Promote “Firewise” construction and maintenance in fire-prone areas 

Third, no matter how often we dredge, ditch or channel it, a river will find its flood plain; so too will a fire-adapted landscape burn. States and municipalities need to actively discourage construction of new homes in areas where fire historically burns, through either strong market disincentives or zoning.

If construction is allowed in landscapes with frequent fire, they should employ Firewise construction and maintenance techniques. Just as we have used public policy to discourage people from building in floodplains, we should do the same in forested areas that are prone to fire.  

Restore forest ecosystems, including the safe reintroduction of fire 

Fourth, forest management activities across state and federal agencies should be designed for one purpose: to recover forest ecosystem health. Historic timber cutting on national forests focused on removing value from the woods—value in the form of wood fiber that would be brought to market. Today, logging should be used to return value to the woods. Using the proceeds from timber sales—or stewardship contracting—is one way to help finance restoration.  

Beaver dams help make areas more resilient to fire

Unhealthy forests are more susceptible to the negative effects of wildfire. But forest health is not just about trees. Restoring river systems makes them better able to withstand the impacts of fire and climate change.

For example, restoring high-elevation meadows in the Sierra-Nevadas not only helps to keep water colder for native trout, it helps to minimize and mitigate against unnaturally intense fire. In many parts of the West, healthy watersheds evolved with frequent low-intensity fires that cleared out brush and recycled nutrients.
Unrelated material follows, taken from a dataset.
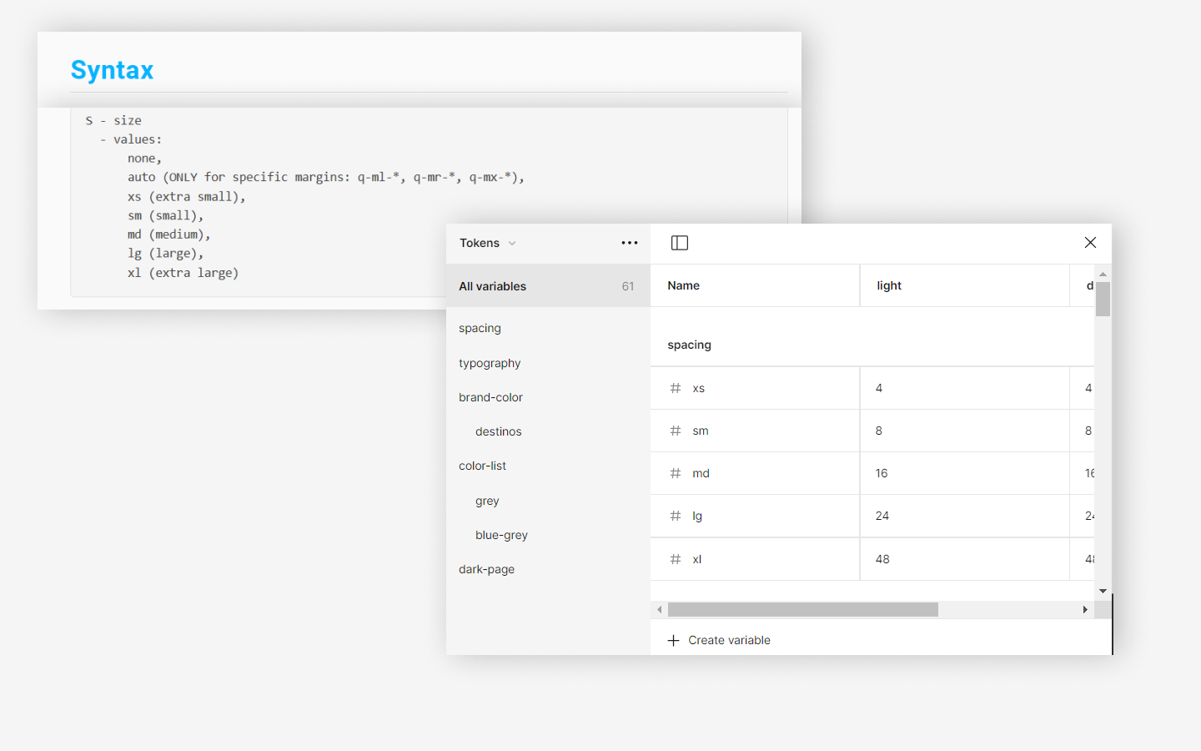1201x751 pixels.
Task: Open the more options ellipsis menu
Action: [630, 242]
Fires, when part of a healthy forest regimen, drop trees and woody debris into streams, creating ideal trout and salmon habitat. 
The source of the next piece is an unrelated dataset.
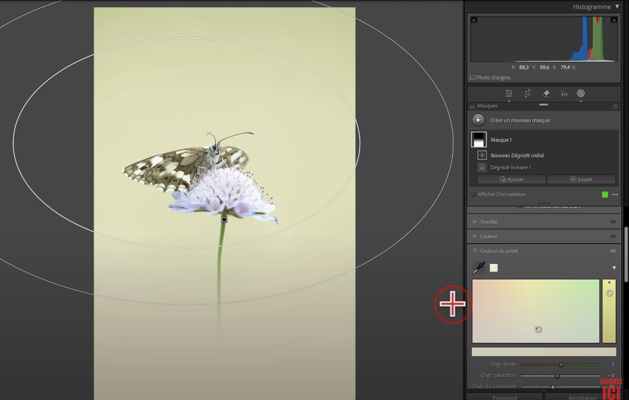Click the green overlay color swatch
Our challenge is to make communities safer while at the same time helping to recover natural ecological process such as fire across the landscape. Western forests evolved with fire. We cannot log our way out of a century of fire suppression. We cannot undo the fact that some communities are built in areas that can, and will, burn. What we can do is to take steps to protect these communities, recover the health and ecological processes (including fire) of our forests, and address the effects, and slow the causes, of the changing climate.  

Fire is a natural event on forests, and the landscape will eventually recover. But climate change and more than a century of fire suppression has resulted in longer fire seasons and unnaturally intense fires. Chris Hunt photo.

Longer, hotter and more intense fire seasons demonstrate how climate change affects western communities. It also shows how natural resource management is becoming more about managing risk. Risks abound, but the greatest risk of all is to stay the course on a path to increased peril.

Chris Wood is the president and CEO of Trout Unlimited.